Moody’s lancia l’allarme dazi a pochi giorni dalla scadenza del 9 luglio, quando gli Stati Uniti di Donald Trump faranno scattare tariffe più alte per i Paesi con i quali non sono riusciti a raggiungere accordi commerciali.
Al momento il presidente americano ha escluso qualsiasi proroga, lasciando le capitali mondiali a interrogarsi su quanto potrebbe accadere la prossima settimana. Le trattative fra la Casa Bianca e l’Unione europea continuano. Il ministro del commercio Maros Sefcovic è a Washinton per incontrare i negoziatori americani Howard Lutnick e Jamieson Greer. Al tavolo Bruxelles si siede consapevole di dover accettare dazi al 10% come base dell’intesa, ma punta a ottenere esenzioni su alcuni dossier chiave. La strada resta in salita e un accordo, al momento, non appare ancora certo.
Se l’Europa si gioca tutte le carte a disposizione, preparandosi anche a un piano B qualora un’intesa non fosse raggiunta, il Giappone guarda con estrema preoccupazione ai negoziati appesi a un filo. Tokyo è infatti da giorni nel mirino di Trump, che non ha escluso nei confronti dell’alleato dazi al ‘30%, 35% o qualsiasi cosa decideremo’.
Brinda invece il Vietnam: Hanoi è riuscita a concludere un accordo con gli Stati Uniti in base al quale importerà a tariffe zero il Made in Usa e pagherà dazi del 20% sui prodotti che esporterà negli Stati Uniti.
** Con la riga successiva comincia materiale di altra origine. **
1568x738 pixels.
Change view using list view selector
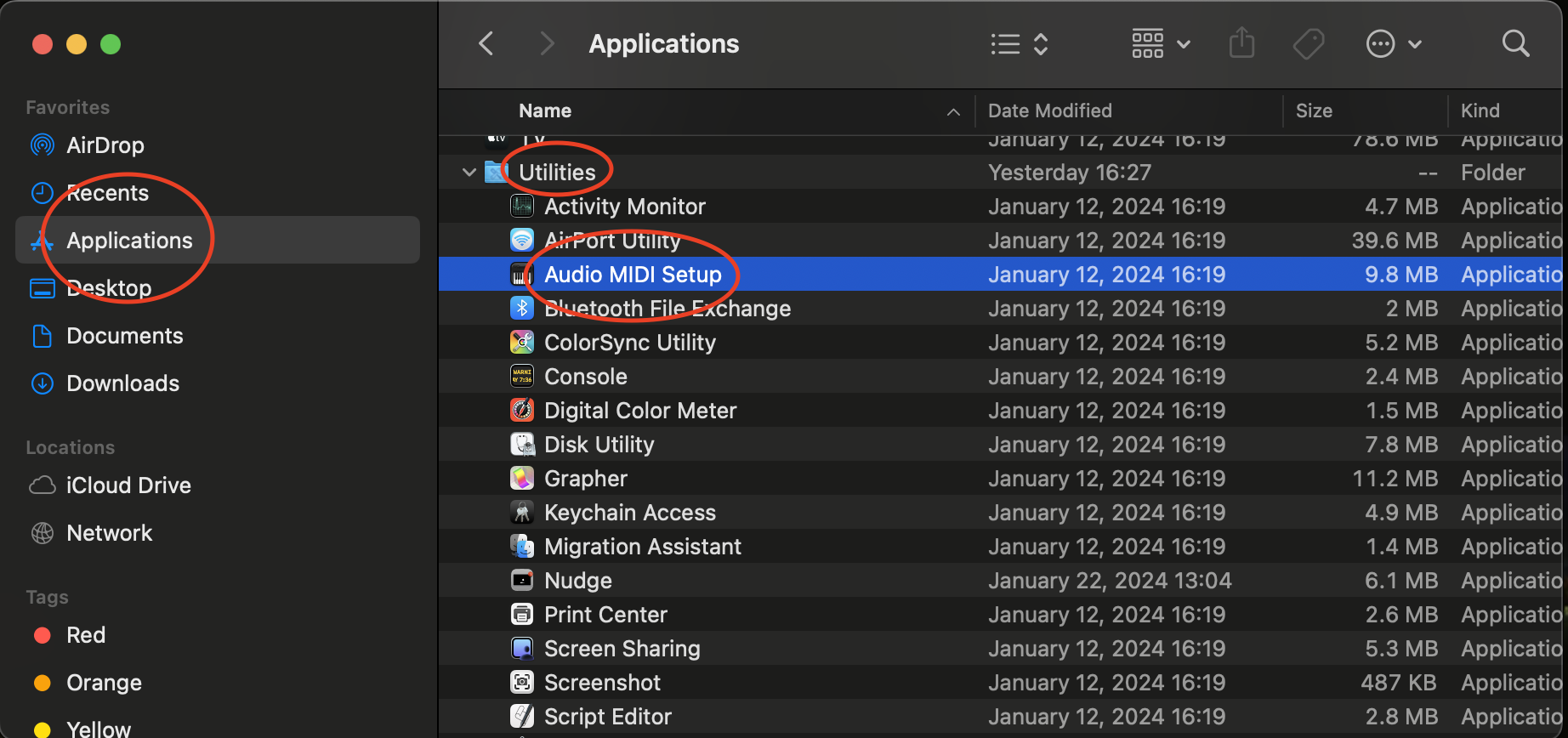pyautogui.click(x=1019, y=43)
Un accordo – ha celebrato il presidente americano – che beneficerà gli Usa e gli americani.
Attende fiduciosa un’intesa anche l’India: le trattative sarebbero in fase avanzata e mancherebbe solo l’annuncio finale.
La Cina segue a distanza con attenzione gli accordi americani in Asia, preoccupata dalla possibilità che possano isolare le sue aziende dalle catene di approvvigionamento globali. La Cina è un partner commerciale maggiore degli Usa per molte economie asiatiche e Pechino ha già messo in guardia sul fatto che ci saranno conseguenze se i suoi interessi saranno minacciati.
L’India e il Vietnam sono i due Paesi a cui le aziende americane hanno guardato per produrre e investire al picco dello scontro fra Washington e Pechino così da evitare di essere vittime della guerra commerciale fra le due superpotenze economiche. E non è un caso che l’amministrazione abbia deciso di dare la precedenza a Nuova Delhi e Hanoi nelle trattative per accerchiare la Cina.
Mentre le grandi manovre procedono in vista del 9 luglio, appare chiaro che l’obiettivo iniziale dell’Amministrazione Trump di 90 accordi in 90 giorni non sarà centrato. Il consigliere Peter Navarro aveva ostentato sicurezza subito dopo l’annuncio della pausa sui dazi reciproci svelati durante il ‘giorno della liberazione’, dicendo che non ci sarebbe stati intoppi per chiudere 90 accordi. Negli ultimi giorni però il segretario al commercio americano ha parlato al massimo di 10 intese. Per ora gli Stati Uniti ne hanno siglate solo tre, con il Regno Unito, la Cina e il Vietnam.
In attesa di un quadro più chiaro, Moody’s ha tagliato le prospettive sui rating sovrani globali, portandole da ‘stabili’ e ‘negative’ per l’incertezza della politica commerciale.
L’agenzia di rating ha anche rivisto al ribasso le stime di crescita per il 2025 per ‘tutte le aree’, complici anche le incertezze geopolitiche.
A seguire gli sviluppi con cautela è pure Wall Street. I listini americani procedono incerti anche in attesa dei dati sulla disoccupazione che potrebbero essere determinanti per un taglio dei tassi della Fed. La banca centrale è sempre più nel mirino di Trump, che sta esercitando un pressing sfrenato su Jerome Powell affinché riduca il costo del denaro. Ad aiutare il presidente è il suo alleato Bill Pulte, il direttore della Federal House Finance Agency. Pulte ha chiesto al Congresso di indagare Powell per la sua audizione al Senato, ‘abbastanza per una sua rimozione per giusta causa’.